Losing someone you love might just be one of the toughest challenges in life. Even more so when losing them during festive seasons that are centered around family reunions.
Filmmaker Koh Chong Wu experienced just that. His beloved grandfather unexpectedly passed on the third day of Chinese New Year (CNY) back in 2018.
“I never really had the opportunity to show him my works, or invite him to any of my screenings,” Chong Wu reflects in a Facebook post written as a tribute to his grandfather.
Coping With The Unexpected Loss Of Your Loved Ones
Chong Wu was by his grandfather’s side watching his departure with a heavy heart
“Something I always look forward to every CNY is the long drive to Malaysia, to my grandpa’s place,” Chong Wu shared. With his maternal family in Malaysia, the journey has been a part of his CNY childhood memory and family tradition.
After grandpa’s passing, CNY is definitely no longer the same anymore. “It’s still a joyous festival, but it is also his death anniversary. The sadness, the memories of him will always be there.”
“Hence the title for this film,” shares Chong Wu on what inspired him to make ‘Not The Same’ — the March Viddsee Shortee winner.
“I made the film for my grandfather, for my family.”
The Difficulties Of Making A Deeply Personal Film Near To One’s Heart
Having made several family-oriented films under his belt, it is still not easy to direct films that are deeply personal for Chong Wu.
While developing the script for ‘Not The Same’, the first thought that came to Chong Wu’s mind was that he will never get to taste the fried pork with black fungus dish that is cooked by his grandfather ever again.
“No matter how hard and complicated it is to get the ingredients and prepare them, my grandfather will always make it a point to cook my favorite dishes.” A scene in ‘Not The Same’ reflects how the family may try to recreate the dish but it is no longer the same.
The ring in ‘Not The Same’ is a ring that used to belong to Chong Wu’s late grandfather
‘Not The Same’ was a self-initiated project and therefore there wasn’t any funding for its production.
“It’s harder to be critical when you have so much vested interest”, Chong Wu reflected.

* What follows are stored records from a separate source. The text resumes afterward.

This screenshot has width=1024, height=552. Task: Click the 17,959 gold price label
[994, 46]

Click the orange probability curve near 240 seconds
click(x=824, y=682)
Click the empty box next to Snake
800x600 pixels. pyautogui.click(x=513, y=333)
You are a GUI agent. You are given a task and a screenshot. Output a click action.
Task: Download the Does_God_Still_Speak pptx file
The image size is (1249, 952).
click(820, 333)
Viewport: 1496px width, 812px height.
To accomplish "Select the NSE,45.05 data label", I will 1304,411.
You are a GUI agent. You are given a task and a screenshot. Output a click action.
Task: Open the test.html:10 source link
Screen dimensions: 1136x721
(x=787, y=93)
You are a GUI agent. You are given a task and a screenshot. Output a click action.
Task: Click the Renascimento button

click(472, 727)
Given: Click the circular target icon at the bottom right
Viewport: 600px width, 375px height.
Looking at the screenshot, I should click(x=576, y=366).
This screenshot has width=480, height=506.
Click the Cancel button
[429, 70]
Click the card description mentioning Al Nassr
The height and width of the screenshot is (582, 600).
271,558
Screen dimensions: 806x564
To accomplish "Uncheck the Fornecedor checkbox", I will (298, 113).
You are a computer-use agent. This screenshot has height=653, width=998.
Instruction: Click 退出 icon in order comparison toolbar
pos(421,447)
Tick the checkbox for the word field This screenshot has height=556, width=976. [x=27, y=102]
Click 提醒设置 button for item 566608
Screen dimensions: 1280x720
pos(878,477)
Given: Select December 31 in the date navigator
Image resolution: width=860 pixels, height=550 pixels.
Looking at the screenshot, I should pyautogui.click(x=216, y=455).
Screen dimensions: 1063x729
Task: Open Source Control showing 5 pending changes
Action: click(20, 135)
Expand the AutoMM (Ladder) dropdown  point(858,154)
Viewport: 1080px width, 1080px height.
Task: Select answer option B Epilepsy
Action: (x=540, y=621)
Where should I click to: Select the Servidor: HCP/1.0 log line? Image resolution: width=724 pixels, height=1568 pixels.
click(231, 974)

As a filmmaker has to manage personal emotions and the realistic sides of filmmaking such as finances.
Despite constraints, Chong Wu thinks the gist to making family-oriented films is this – “the story has to be real, close-to-heart and relatable”.
Chong Wu shares his personal stories behind ‘Not The Same’ with the lead (Pic Courtesy of Aden Tan represented by Basic Models Management)
The rule holds true even when directing films that are not of one’s original story. “I will spend time to talk to the person where the stories are coming from and research about the themes and topics,” Chong Wu shared. He will also try to identify something in his own memories and experience that he can relate to, so it becomes personal and close to his heart.
Trained As A Fine Artist, Now Under Singapore Film Doyen’s Wing
Trained in the School of Art, Design & Media, NTU, Chong Wu doesn’t limit his form of expression to pure fine arts. He’s all for motion pictures as he is a big fan of movies and films.
The person that he looks up to as a director is Singapore’s very own industry pioneer, Mr. Eric Khoo. Chong Wu even went on to be Eric’s first assistant director in HBO series, Folklore (2019).
“That role gave me many opportunities to learn from him and hone my skills,” Chong Wu shared gratefully.
Chong Wu (Second from left) with Mr. Eric Khoo (Middle, in specs) in an award-giving ceremony back in 2015
Past And Future Endeavours
With over 10 years in the filmmaking industry, Chong Wu is humbled to say he is still exploring his foothold as a filmmaker. One of the interesting projects he did was Singapore Cinema: Between Takes. This film encompasses the evolution of Singapore cinema from the 1950s to its revival in the 1990s. It was made during the Singapore Film Commission’s 20th anniversary in 2018.
In the future, Chong Wu says he’ll continue to explore all forms of works. He loves to explore odd topics and interesting genres, such as the horror and paranormal genres in particular. He’s cautious when it comes to making these types of films, given past creepy experiences on set. As a director, he believes in making sure everyone has a good time during the shoot,
“As the saying goes, it’s better to be safe than sorry,” replied Chong Wu. That’s why he always takes his time to do extensive research and all necessary preparation prior to the filming.
He’s now working on his first feature which is a spin-off from ‘Late Night Ride’. This film is currently in the post-production stage. Viddseers can certainly look forward to being spooked again by his next release!